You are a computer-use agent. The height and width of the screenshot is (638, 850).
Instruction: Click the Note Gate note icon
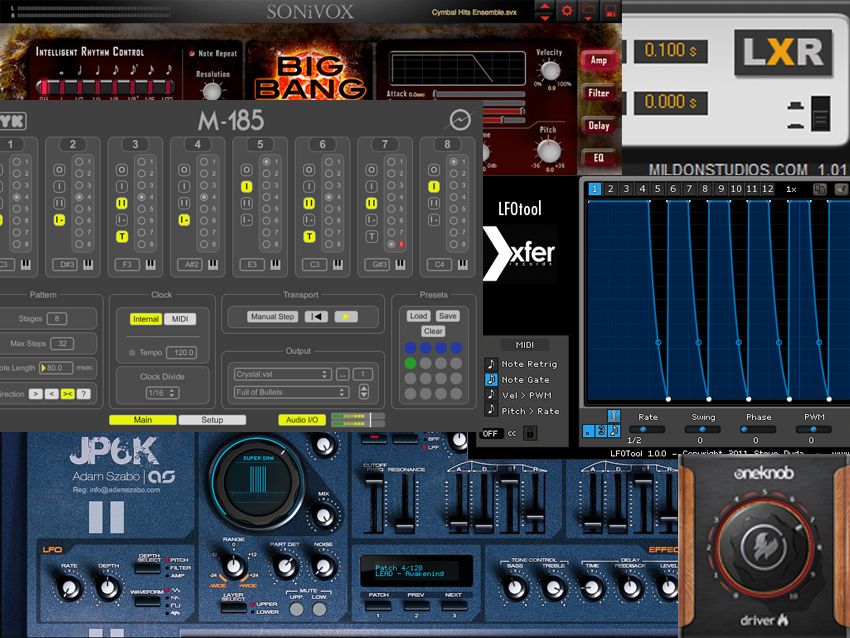pos(492,380)
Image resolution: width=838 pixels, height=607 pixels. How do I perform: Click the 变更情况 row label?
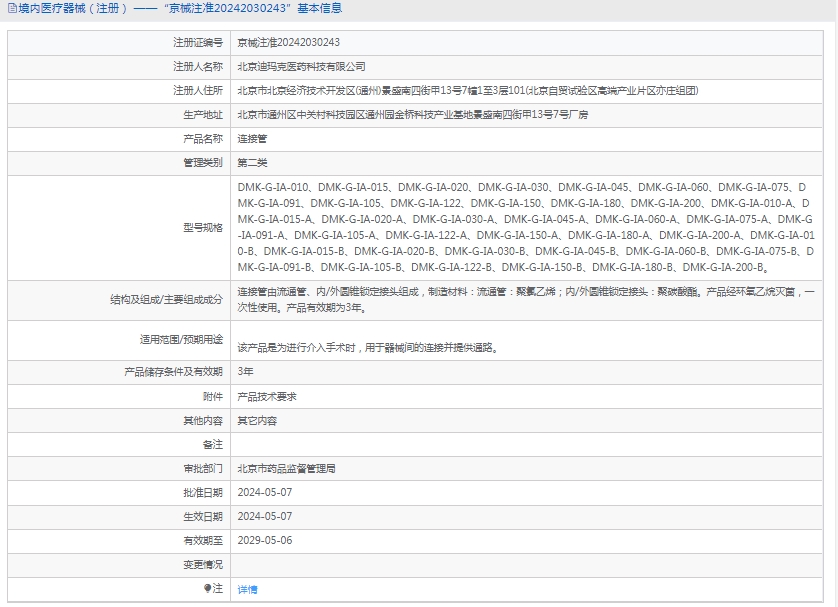[x=202, y=564]
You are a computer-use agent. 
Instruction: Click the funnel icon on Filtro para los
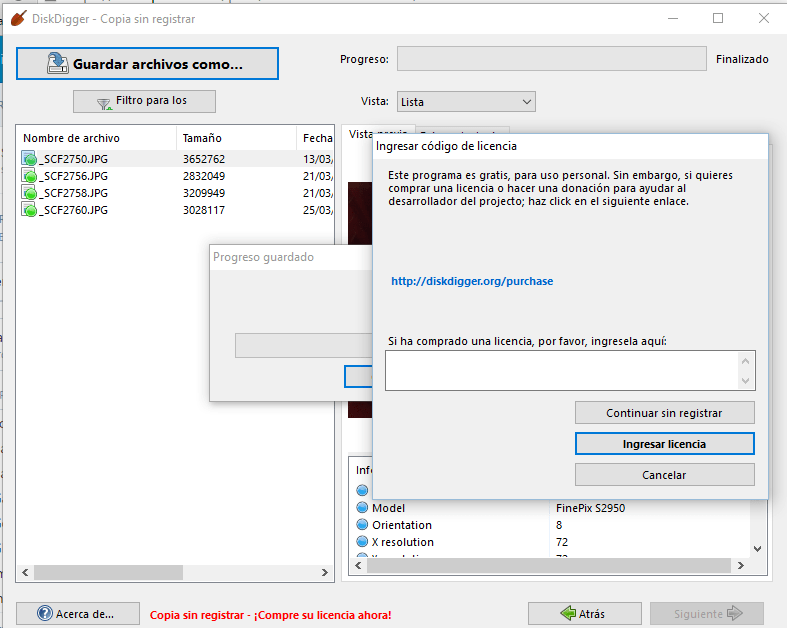pos(104,102)
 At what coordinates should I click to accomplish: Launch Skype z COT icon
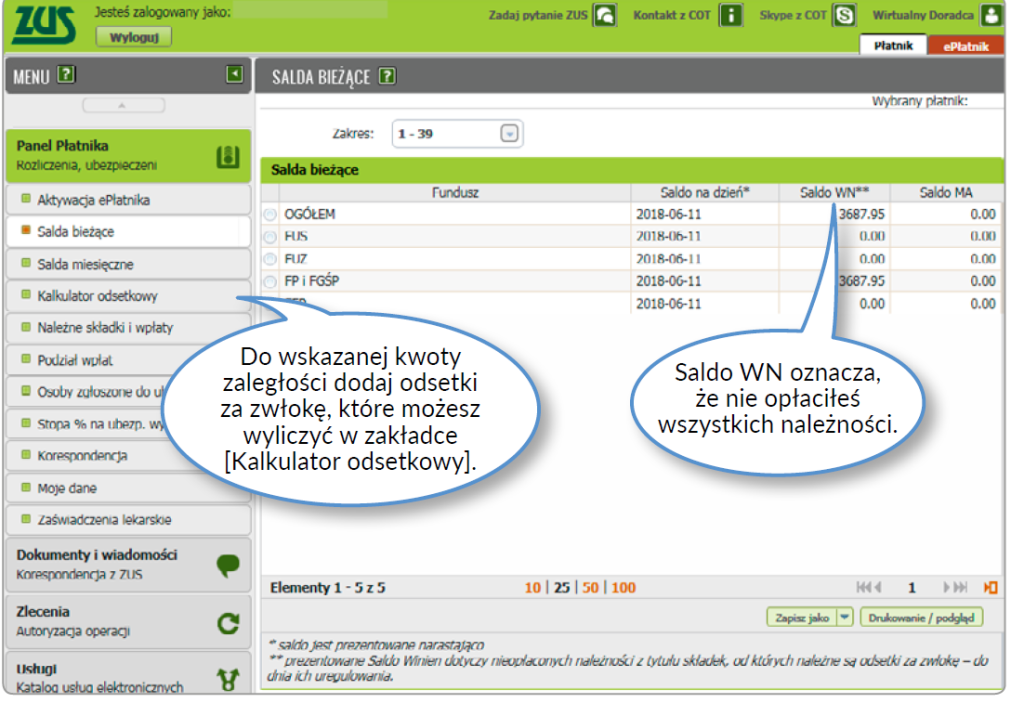(845, 16)
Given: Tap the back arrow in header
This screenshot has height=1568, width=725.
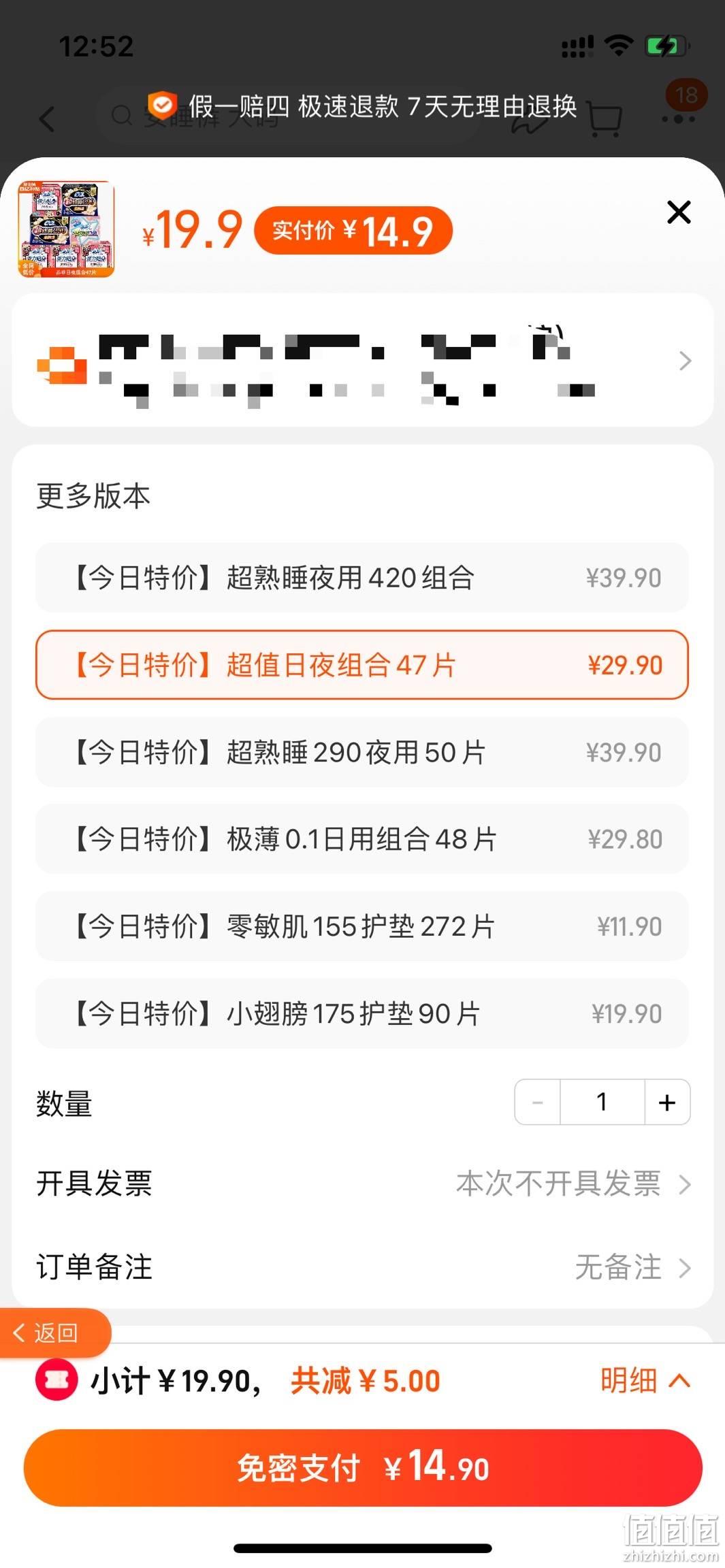Looking at the screenshot, I should (46, 119).
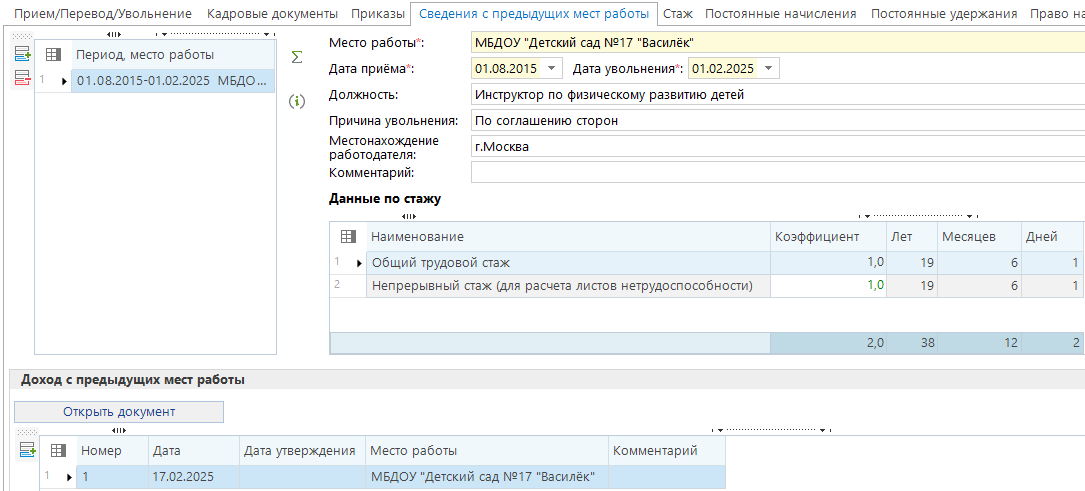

---+---

**AIM OF THE TASK**
Take the preceding listing and transcribe it exactly, skipping the pictures.

**ANSWER TO THIS PROBLEM**
You are a computer-use agent. The height and width of the screenshot is (638, 850).
Instruction: Click the Note Gate note icon
pos(492,380)
Image resolution: width=838 pixels, height=607 pixels. How do I perform: Click the 变更情况 row label?
[x=202, y=564]
You are a computer-use agent. 
Instruction: Click the funnel icon on Filtro para los
pos(104,102)
 At what coordinates should I click to accomplish: Launch Skype z COT icon
(845, 16)
Given: Tap the back arrow in header
This screenshot has height=1568, width=725.
Looking at the screenshot, I should (46, 119).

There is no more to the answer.